Le gouvernement britannique, déjà ébranlé par les révélations sur les très généreuses notes de frais de ses ministres, a été éclaboussé par un nouveau scandale lors du week-end de Pâques: il est accusé d'avoir voulu monter une campagne «obscène» pour calomnier l'opposition.

«Smeargate»: la presse britannique se délecte depuis plusieurs jours d'un de ces «gate» qui la passionnent, en référence au scandale du «Watergate» qui avait fait chuter le président américain Richard Nixon en 1974.

Celui-là concerne une campagne visant à calomnier («smear» en anglais) l'opposition conservatrice et qu'avait envisagée de monter un des plus proches conseillers du Premier ministre Gordon Brown, Damian McBride.

Un blog politique des Tories, Guido Fawkes, a révélé des courriels échangés entre M. McBride et Derek Draper, ancien responsable des communications du Labour qui gère actuellement un site de militants travaillistes.

M. McBride y proposait de créer un site pro-Labour, baptisé «Le chiffon rouge», qui aurait lâché dans la blogosphère des rumeurs totalement infondées sur la maladie sexuellement transmissible d'un haut responsable conservateur, sur l'existence de photos d'un autre en sous-vêtements féminins, ou sur la fragilité mentale de l'épouse d'un hiérarque tory.

Les plus importants caciques du parti étaient visés, dont son leader, David Cameron, et son «ministre des Finances» George Osborne.

Face au tollé suscité, M. McBride, qui était porte-parole de Brown jusqu'en octobre, a immédiatement démissionné, tout en minimisant la portée de ses mails qualifiés d'«enfantins».

Le 10, Downing Street, siège du chef du gouvernement, a tenté de déminer le scandale, jurant que «ni le Premier ministre, ni personne d'autre à Downing Street, n'avait eu connaissance de ces mails». «L'opinion du Premier ministre est qu'il n'y a pas de place en politique pour la diffusion ou la publication de ce genre de documents», a ajouté un porte-parole de Brown.

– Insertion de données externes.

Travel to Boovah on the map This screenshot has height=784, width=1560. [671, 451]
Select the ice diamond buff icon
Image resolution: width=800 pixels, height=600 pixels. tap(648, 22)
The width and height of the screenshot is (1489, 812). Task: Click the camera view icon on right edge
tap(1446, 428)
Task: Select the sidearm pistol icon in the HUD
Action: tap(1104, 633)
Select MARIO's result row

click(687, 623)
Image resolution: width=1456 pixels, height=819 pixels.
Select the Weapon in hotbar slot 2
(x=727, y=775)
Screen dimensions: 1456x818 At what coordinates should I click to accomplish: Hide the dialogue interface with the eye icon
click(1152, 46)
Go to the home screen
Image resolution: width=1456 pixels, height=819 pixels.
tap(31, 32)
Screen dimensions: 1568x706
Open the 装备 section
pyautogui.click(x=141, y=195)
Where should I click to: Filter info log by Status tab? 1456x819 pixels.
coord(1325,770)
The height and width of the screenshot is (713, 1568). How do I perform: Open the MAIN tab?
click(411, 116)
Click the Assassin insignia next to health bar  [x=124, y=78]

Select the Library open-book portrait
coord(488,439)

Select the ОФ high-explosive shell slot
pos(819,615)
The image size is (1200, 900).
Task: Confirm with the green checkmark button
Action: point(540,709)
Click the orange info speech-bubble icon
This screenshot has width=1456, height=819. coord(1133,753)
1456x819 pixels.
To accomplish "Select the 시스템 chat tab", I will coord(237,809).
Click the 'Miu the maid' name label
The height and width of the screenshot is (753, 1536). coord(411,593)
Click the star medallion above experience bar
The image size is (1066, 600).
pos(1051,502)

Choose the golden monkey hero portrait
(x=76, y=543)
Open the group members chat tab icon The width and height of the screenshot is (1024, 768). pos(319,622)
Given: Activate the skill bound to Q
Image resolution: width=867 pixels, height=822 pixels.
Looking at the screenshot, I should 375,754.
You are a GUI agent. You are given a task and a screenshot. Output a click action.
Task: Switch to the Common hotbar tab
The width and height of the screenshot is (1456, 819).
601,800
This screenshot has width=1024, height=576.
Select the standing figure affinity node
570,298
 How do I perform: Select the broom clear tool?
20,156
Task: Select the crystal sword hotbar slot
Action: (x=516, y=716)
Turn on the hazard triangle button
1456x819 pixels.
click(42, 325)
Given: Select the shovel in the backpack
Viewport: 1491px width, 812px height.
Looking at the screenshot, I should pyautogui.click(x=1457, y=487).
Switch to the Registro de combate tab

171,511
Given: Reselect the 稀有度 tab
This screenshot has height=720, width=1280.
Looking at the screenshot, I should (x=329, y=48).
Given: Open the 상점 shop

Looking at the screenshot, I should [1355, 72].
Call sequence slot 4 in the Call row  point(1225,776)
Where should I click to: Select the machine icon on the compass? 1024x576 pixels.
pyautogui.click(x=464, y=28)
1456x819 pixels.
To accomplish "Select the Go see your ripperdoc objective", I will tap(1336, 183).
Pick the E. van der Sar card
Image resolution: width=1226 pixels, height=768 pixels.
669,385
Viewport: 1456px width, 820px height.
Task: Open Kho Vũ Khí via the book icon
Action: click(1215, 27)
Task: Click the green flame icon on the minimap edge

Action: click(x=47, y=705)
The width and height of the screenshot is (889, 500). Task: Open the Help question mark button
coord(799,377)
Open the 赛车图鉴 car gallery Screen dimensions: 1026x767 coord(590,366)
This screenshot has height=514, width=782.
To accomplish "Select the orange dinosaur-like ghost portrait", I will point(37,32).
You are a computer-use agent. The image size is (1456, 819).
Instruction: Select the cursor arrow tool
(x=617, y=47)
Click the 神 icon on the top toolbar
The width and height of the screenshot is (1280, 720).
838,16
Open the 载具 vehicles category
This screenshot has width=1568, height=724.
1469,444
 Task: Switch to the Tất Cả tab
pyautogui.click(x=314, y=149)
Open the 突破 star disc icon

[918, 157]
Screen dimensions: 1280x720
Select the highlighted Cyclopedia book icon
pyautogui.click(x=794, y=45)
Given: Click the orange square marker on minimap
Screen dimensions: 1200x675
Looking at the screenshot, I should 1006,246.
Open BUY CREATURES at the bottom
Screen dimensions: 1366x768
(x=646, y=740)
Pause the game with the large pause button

Mais cela n'a pas convaincu les Tories.

Les messages contiennent des propos «obscènes» et «prouvent une opération de diffamation sur le long terme orchestrée par Downing Street», a accusé l'animateur du blog Guido Fawkes, Paul Staines.

Le porte-parole des Tories pour les affaires étrangères, William Hague, a demandé à M. Brown de présenter ses excuses. «C'est survenu au coeur du gouvernement», a-t-il accusé.

Des critiques se sont élevées jusqu'au sein du Labour. Alastair Campbell, ancien responsable des relations presse de l'ex-Premier ministre Tony Blair, s'est dit «atterré». Pour Tom Harris, ancien ministre travailliste des Transports, «les normes de la politique (sont) tombées bien en deçà de l'acceptable».

Le scandale jette une lumière crue sur le petit monde des «spin doctors» (experts en communication) et son «côté sordide», comme l'écrit l'Independent (centre-gauche).

«En arrivant au pouvoir, Gordon Brown avait dit qu'il voulait débarrasser le gouvernement de la culture de la communication» chère à son prédécesseur Tony Blair, rappelle le Guardian, proche des travaillistes.

Quelques jours seulement après le scandale des notes de frais, qui a révélé comment des ministres ont entretenu trois domiciles aux frais du contribuable, voilà le gouvernement Brown à nouveau touché, à environ un an des élections générales.

«La réputation du Labour a souffert», juge un haut responsable du parti, cité par le Guardian.